Pure functional works great until it doesn't. For a lot of systems-y and performance-oriented code you need the escape hatches or you'll be in for a lot of pain and annoyance.

As a practical observation, I think it was easier to close this gap by adding substantial functional capabilities to imperative languages than the other way around. Historically, functional language communities were much more precious about the purity of their functional-ness than imperative languages were about their imperative-ness.

"Pure functional works great until it doesn't. "

That's why F# is so great.

Functional is default, but mutable is quite easy to do with a few mutable typedefs.

The containers are immutable, but nobody stops you from using the vanilla mutable containers from .net

It's such a beautiful, pragmatic language.

F# is not a pure functional language. It is a functional-first language that does imperative and OOP better than imperative and OOP languages.

You can program F# just like you would Python, and it will be more readable, concise, performant, and correct.

Unfortunately unless there's an explicit way to state what has side effects like a mut keyword, a lot of fp programming advantages lose value because most devs default to mutable stuff, so the fp benefits don't compound

I think this works quite well with IO in Haskell. Most of my code is pure, but the parts which are really not, say OpenGL code, is all marked as such with IO in their type signatures.

Also, the STM monad is the most carefree way of dealing with concurrency I have found.

F# isn’t purely functional, though, and strikes a nice balance. I just don’t really like the .NET ecosystem, being 100% Linux these days, as it always seems slightly off to me somehow.

Same. I strikes me a great shame that there aren't great F#-like languages that targeted the JVM.

Really? What's wrong with .NET? It's one of the nicest cross-platform platforms out there. What Microsoft has done with it is amazing.

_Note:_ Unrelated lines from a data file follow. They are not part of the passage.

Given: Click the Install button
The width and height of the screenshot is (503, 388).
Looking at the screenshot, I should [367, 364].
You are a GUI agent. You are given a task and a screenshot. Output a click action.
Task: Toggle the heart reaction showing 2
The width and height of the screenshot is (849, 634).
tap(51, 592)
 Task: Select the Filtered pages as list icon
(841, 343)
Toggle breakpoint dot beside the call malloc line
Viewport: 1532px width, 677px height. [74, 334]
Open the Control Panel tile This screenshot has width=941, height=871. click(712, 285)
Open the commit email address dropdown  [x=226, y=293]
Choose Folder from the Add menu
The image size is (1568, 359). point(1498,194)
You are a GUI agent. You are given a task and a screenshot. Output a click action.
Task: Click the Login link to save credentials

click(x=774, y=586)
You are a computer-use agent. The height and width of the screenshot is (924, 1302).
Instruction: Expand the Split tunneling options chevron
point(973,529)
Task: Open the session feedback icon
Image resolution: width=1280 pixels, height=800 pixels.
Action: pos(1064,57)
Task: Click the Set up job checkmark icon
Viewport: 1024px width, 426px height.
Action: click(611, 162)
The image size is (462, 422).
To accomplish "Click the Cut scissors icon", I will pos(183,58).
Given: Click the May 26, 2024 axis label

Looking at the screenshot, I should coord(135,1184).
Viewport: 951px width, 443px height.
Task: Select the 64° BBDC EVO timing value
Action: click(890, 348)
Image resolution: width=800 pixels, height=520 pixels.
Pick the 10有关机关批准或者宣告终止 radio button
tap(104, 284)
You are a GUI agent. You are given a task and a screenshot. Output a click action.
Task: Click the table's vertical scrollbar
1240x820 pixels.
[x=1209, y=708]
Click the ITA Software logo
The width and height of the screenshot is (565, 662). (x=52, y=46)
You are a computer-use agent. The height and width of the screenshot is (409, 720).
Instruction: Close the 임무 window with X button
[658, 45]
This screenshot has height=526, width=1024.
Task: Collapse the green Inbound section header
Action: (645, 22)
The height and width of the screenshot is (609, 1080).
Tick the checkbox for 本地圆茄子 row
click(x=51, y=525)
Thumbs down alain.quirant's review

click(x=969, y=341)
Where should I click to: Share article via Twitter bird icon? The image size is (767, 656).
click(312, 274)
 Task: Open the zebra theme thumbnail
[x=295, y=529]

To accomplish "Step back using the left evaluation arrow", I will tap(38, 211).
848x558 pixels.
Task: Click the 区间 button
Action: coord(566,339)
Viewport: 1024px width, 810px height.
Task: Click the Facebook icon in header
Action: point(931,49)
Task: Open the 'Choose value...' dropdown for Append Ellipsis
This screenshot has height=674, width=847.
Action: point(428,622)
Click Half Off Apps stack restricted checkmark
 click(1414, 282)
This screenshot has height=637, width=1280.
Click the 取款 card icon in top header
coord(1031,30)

Hehe, purity is one helluva drug!

For some reason, this makes me think of SVG's foreignObject tag that gives a well-defined way to add elements into an SVG document from an arbitrary XML namespace. Display a customer invoice in there, or maybe a Wayland protocol. The sky's the limit!

On the other hand, HTML had so many loose SVG tags scattered around the web that browsers made a special case in the parser to cover them without needing a namespace.

And we all know how that played out.

Posted from an xhtml foreignObject on my SVGphone

> you need the escape hatches

Isn't this a strawman? Even Haskell has unsafePerformIO and Debug.Trace etc. It just also provides enough ergonomics that you don't need them so often, and they "light up" when you see them, which is what we want: to know when we're mutating.